What the task requires: Count every line in the following listing that contains "Street", then report that count with nothing added.

Records for this exercise:
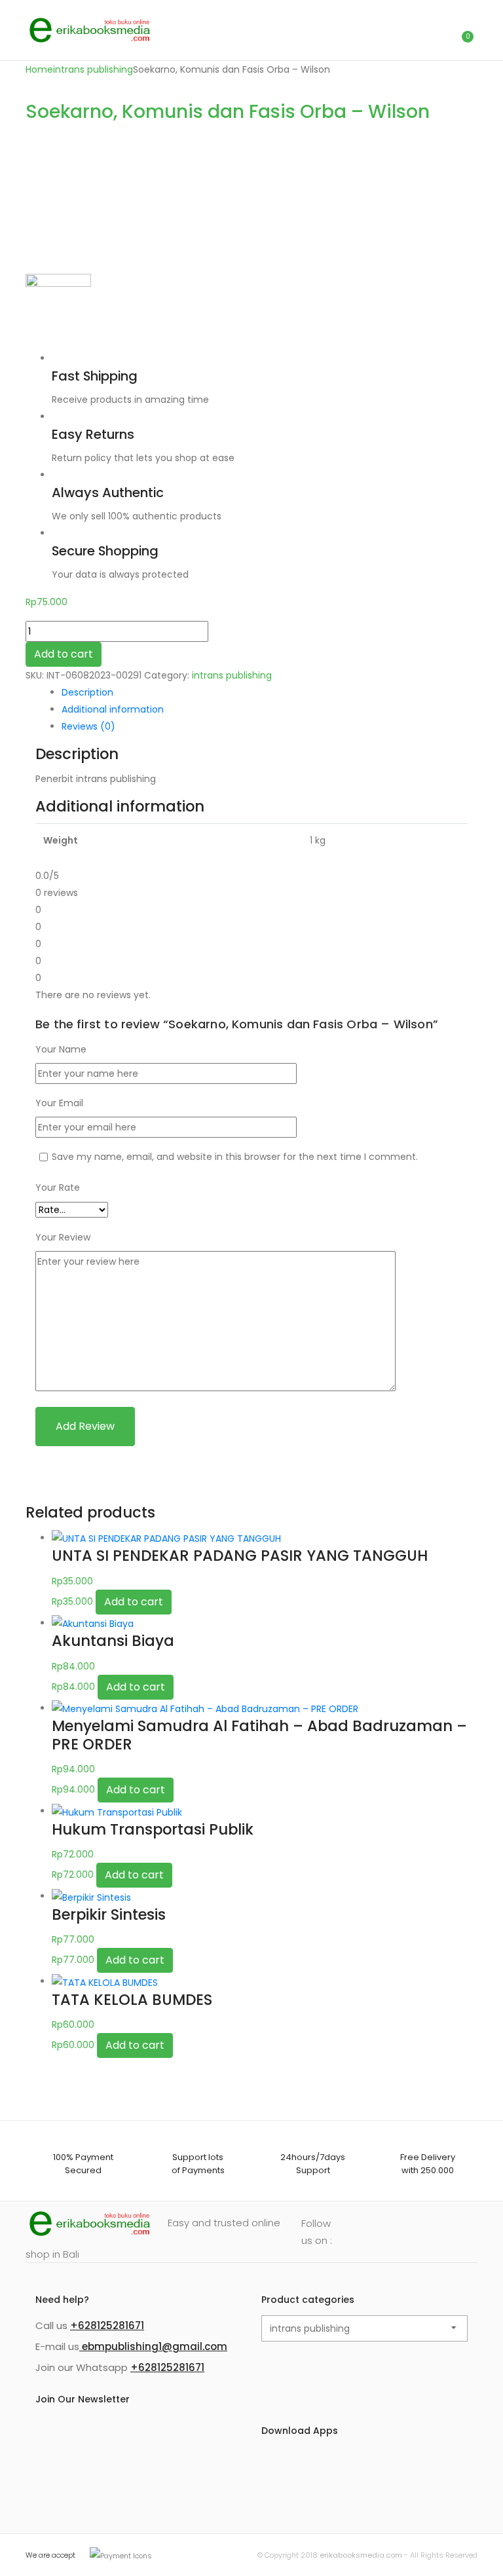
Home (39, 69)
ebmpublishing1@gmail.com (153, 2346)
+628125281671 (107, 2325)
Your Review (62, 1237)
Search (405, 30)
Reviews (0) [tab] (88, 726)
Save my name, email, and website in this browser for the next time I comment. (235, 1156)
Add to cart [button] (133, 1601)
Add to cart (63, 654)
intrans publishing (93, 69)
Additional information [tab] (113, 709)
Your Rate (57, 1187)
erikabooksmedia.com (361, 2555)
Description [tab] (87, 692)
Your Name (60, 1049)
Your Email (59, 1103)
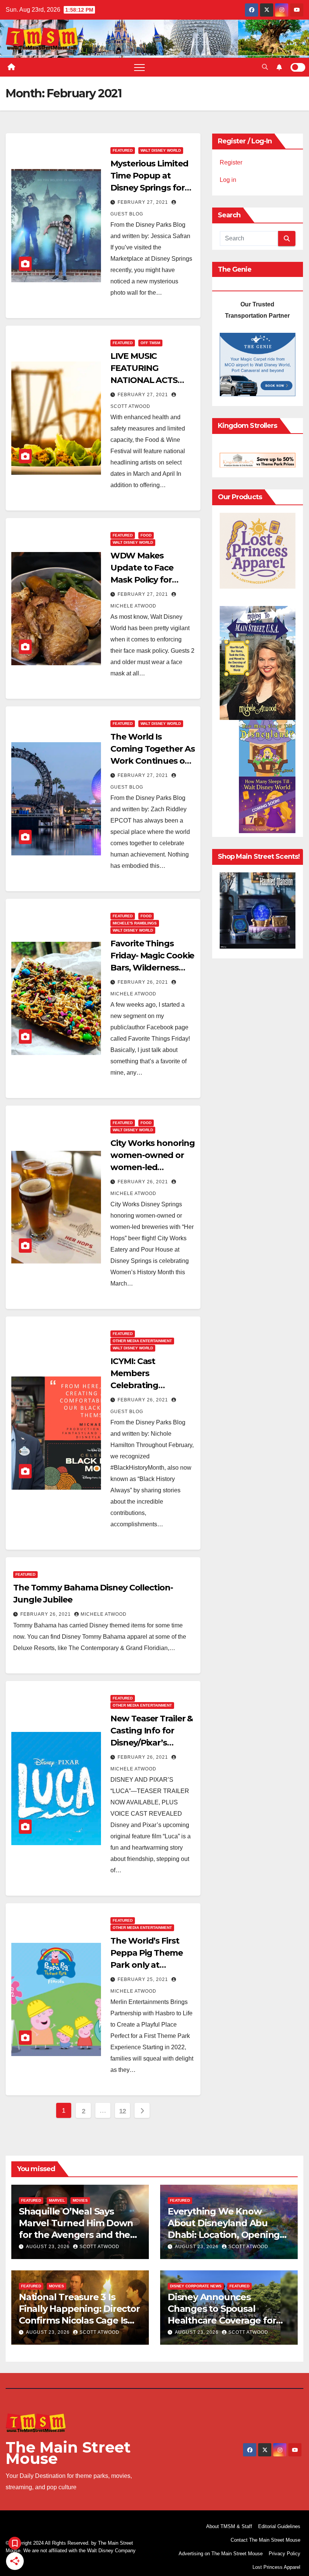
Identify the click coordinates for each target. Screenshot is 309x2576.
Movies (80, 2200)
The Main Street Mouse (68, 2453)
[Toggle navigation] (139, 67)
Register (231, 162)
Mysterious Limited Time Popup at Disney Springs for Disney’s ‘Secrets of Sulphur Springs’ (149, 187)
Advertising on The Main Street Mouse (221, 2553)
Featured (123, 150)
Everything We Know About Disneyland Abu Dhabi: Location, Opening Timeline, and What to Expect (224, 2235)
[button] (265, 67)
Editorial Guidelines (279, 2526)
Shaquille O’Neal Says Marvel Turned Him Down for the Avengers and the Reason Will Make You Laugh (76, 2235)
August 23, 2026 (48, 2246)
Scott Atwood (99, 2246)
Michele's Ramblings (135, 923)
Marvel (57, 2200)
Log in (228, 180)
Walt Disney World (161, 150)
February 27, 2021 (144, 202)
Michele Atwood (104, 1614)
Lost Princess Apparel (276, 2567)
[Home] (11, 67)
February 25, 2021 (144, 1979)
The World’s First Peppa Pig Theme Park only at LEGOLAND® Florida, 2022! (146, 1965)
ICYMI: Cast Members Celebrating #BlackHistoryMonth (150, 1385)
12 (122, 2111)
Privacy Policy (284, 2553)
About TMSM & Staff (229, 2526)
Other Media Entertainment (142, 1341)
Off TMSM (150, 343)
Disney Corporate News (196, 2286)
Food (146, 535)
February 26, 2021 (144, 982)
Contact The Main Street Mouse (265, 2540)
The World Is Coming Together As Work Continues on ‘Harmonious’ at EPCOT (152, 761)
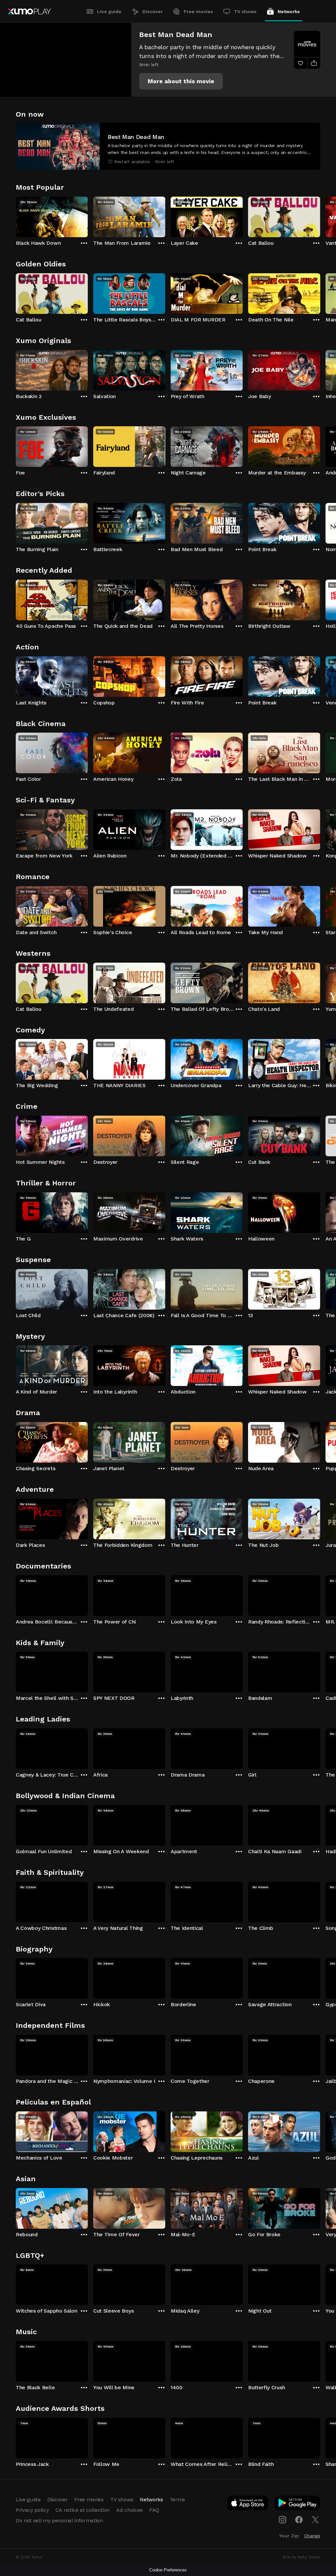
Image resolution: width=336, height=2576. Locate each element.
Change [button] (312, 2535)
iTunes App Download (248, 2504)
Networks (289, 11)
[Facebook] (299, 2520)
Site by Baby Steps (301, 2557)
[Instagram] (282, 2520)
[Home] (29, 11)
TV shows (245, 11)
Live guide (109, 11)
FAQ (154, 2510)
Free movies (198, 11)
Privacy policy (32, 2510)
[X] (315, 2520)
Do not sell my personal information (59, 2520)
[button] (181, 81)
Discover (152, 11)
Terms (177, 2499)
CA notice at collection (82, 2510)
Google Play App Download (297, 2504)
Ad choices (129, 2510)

Solution to this task: 3